Del pensamiento son los límites, las formas, las clasificaciones, las
comparaciones. De la belleza es la vivencia, lo inapresable, el espíritu
sutil que escapa a todas las definiciones.
¿Cuáles
serán, nos volvemos a preguntar, los objetivos de la Filosofía del Arte?
¿Establecer los cánones, por ejemplo, por los que se afirme que un cuadro
es bello y otro no lo es? ¿Dictar las medidas para la poesía, fuera de
las cuales el verso sea condenado al destierro de lo feo? ¿Fijar las formas
musicales que "encierren" la belleza y la armonía, y limitar así los innumerables
caminos, casi infinitos, que el Logos ha dispuesto para la Belleza-Una?
Podríamos decir, en boca de Shakespeare, que "las palabras de Mercurio
parecen chillonas después de los cantos de Apolo". Mercurio es el pensamiento;
Apolo el Arte. Sea prudente el pensamiento al tratar de limitar el Arte.

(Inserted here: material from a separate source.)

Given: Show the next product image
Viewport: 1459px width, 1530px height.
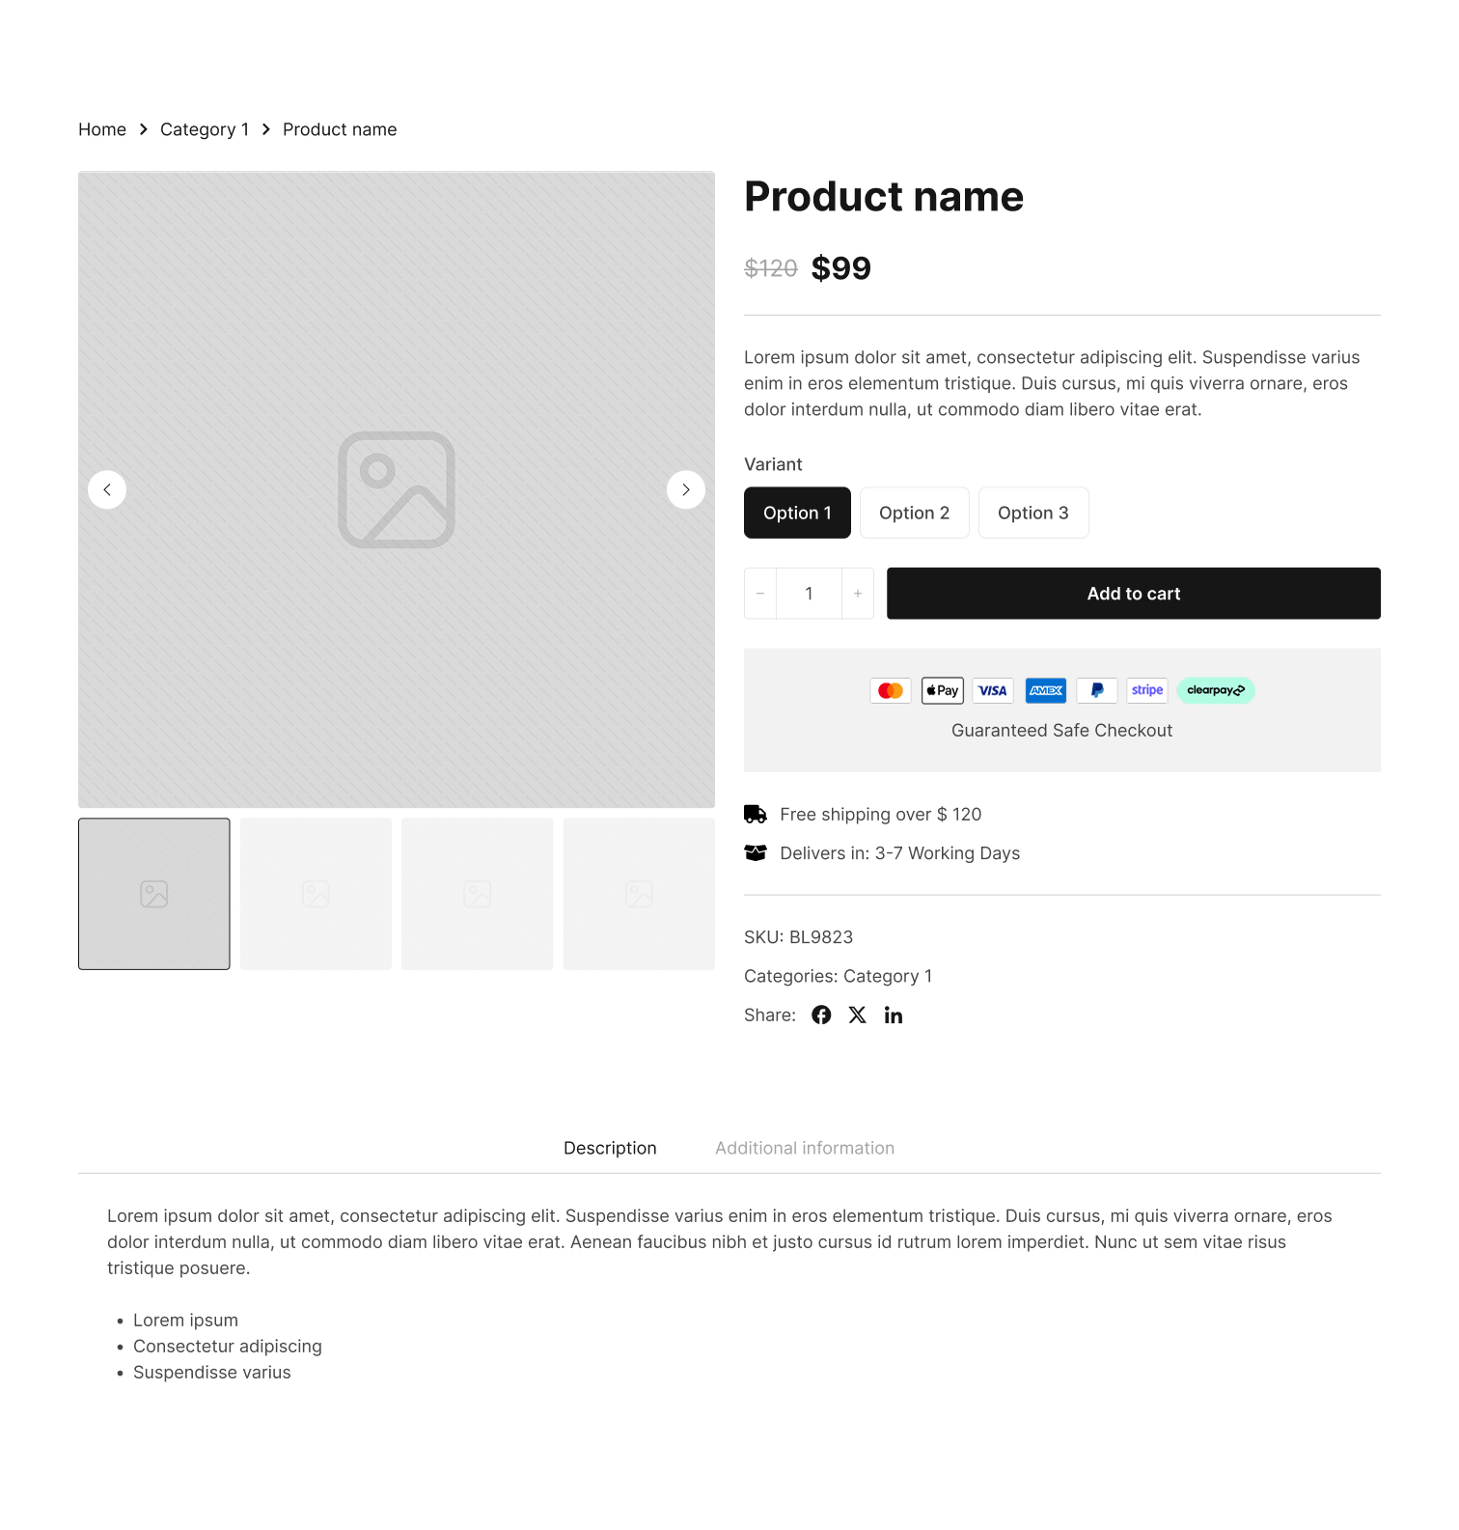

Sea cauto y reservado el hombre al tratar de establecer límites a lo increado.
Existen
"Formas Áureas", proporciones, relaciones de colores, ritmos, modos musicales,
etc, que efectivamente reflejan con perfección el etéreo fulgor de la
belleza. Pero limitar el número de estas formas, o establecer pautas racionales
que tracen el límite de lo bello y lo feo es otra cosa.
Aunque
la voz de Mercurio sea chillona después de los cantos de Apolo, también
es cierto que Mercurio otorga el don de la oratoria, el fuego sagrado
en el verbo del orador. Y éste es también un Arte, que Apolo, patrón de
todas las Musas, acepta complacido. La Filosofía del Arte, entre otros
objetivos, podría ser portavoz racional de la belleza. Sin querer apresar
o limitar, puede vestir racionalmente la gloriosa desnudez de la intuición
artística. El filósofo puede tratar de entender todo aquello que le rodea
y encaminarse a la Verdad, guiado por el rayo del hecho artístico, por
las huellas de la belleza.
En este
sentido quizás dos de los más grandes filósofos del Arte hayan sido Platón
y Plotino. Ambos eran filósofos y poetas. Ambos expusieron las profundidades
de la Filosofía según los cánones de la perfecta belleza. Ambos aleccionaron
a sus discípulos para usar la belleza y el amor como un trampolín para
el entendimiento de las más difíciles verdades. (¡Cómo resuena en nuestras
almas la melodiosa enseñanza de Platón, de que aquello que nos sustenta
en esta tierra de mentiras es la belleza que muestra, como en un espejo,
la Naturaleza!).
También
la Filosofía del Arte puede plantearse el objetivo (como lo hizo el genial
ideólogo inglés de principios de siglo, John Ruskin) de hacer accesible
a la Mente la obra artística. Es decir, crear una escalera mental que
eleve nuestra conciencia a un punto en el que podamos recibir el rayo
de la belleza presente en una determinada obra artística. O proporcionar
una llave para entrar en el reino de la creatividad artística. O incluso
enseñar el "lenguaje" con el que una obra artística deja de ser un misterio,
hasta convertirse en libro abierto de radiante esplendor.
Por
ejemplo, contemplando el Partenón, o la Gran Pirámide de Gizza, podemos
sentirnos conmovidos, alucinados, pero también confusos al no saber el
por qué de esta sensación tan indefinida. Sin embargo, si nos explican,
por ejemplo, que la Pirámide es una representación de la Montaña Mágica,
que en sus medidas se reproducen las estructuras septenarias y las proporciones
del Sistema Solar, que sus caras son ligeramente cóncavas, para repetir
conceptualmente la concavidad de las paredes del universo, que sus tres
cámaras (mas las otras cuatro, que dice H.P. Blavatsky que la Ciencia
encontrará), alineadas en un eje vertical, reproducen los centros pulsantes
que "crean" o sustentan los tres mundos (las tres regiones del Universo:
físico, psicológico-mental y espiritual; o simbólicamente, Cielo, Tierra
y Aire). Si nos enseñan que el simbolismo de la pirámide es el mismo que
el del fuego, y que ésta reproduce la jerarquización de fuerzas y de entidades
que existen en la Naturaleza, que cada pirámide estaba consagrada a una
estrella... todas estas ideas, todos estos conceptos y enseñanzas construyen
en nuestra alma un templo de ideas, de "materia mental", con el que recibir
más dignamente, y de un modo más útil, el divino resplandor de la belleza,
cuando contemplamos esta pirámide. Esto es, sin duda, Filosofía del Arte.